> _Written exercise_: Display each line of the material below that contains the string "perform", copying every such line in full.

──────── Available data

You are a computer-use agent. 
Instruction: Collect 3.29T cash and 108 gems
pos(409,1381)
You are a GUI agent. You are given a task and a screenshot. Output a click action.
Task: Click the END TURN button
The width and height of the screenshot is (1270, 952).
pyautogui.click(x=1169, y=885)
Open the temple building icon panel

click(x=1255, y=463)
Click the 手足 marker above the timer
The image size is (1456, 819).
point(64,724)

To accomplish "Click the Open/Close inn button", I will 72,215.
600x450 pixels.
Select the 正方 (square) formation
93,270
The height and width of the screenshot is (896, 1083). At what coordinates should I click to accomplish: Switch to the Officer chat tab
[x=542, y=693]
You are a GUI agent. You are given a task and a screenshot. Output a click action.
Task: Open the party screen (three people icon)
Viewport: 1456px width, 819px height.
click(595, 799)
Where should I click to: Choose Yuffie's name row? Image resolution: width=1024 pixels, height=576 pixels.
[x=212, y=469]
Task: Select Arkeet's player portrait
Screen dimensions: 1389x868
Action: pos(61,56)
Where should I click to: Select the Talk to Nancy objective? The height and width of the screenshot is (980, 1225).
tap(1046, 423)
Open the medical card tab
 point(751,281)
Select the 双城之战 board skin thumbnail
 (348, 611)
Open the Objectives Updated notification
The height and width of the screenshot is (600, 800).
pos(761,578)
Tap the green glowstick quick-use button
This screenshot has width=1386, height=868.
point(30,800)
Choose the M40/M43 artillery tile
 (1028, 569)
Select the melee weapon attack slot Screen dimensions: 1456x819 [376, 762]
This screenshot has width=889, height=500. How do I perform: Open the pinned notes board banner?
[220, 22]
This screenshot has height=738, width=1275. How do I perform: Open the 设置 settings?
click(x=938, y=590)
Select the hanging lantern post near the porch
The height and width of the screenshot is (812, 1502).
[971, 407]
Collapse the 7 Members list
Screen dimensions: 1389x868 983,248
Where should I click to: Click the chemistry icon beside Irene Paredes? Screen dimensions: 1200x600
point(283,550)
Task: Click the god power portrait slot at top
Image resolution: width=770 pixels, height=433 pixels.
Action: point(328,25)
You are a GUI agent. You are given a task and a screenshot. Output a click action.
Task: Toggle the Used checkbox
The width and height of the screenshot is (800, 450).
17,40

────────────────

> _Answer to the problem_:
This screenshot has width=889, height=500. How do I perform: Open the pinned notes board banner?
This screenshot has height=738, width=1275. How do I perform: Open the 设置 settings?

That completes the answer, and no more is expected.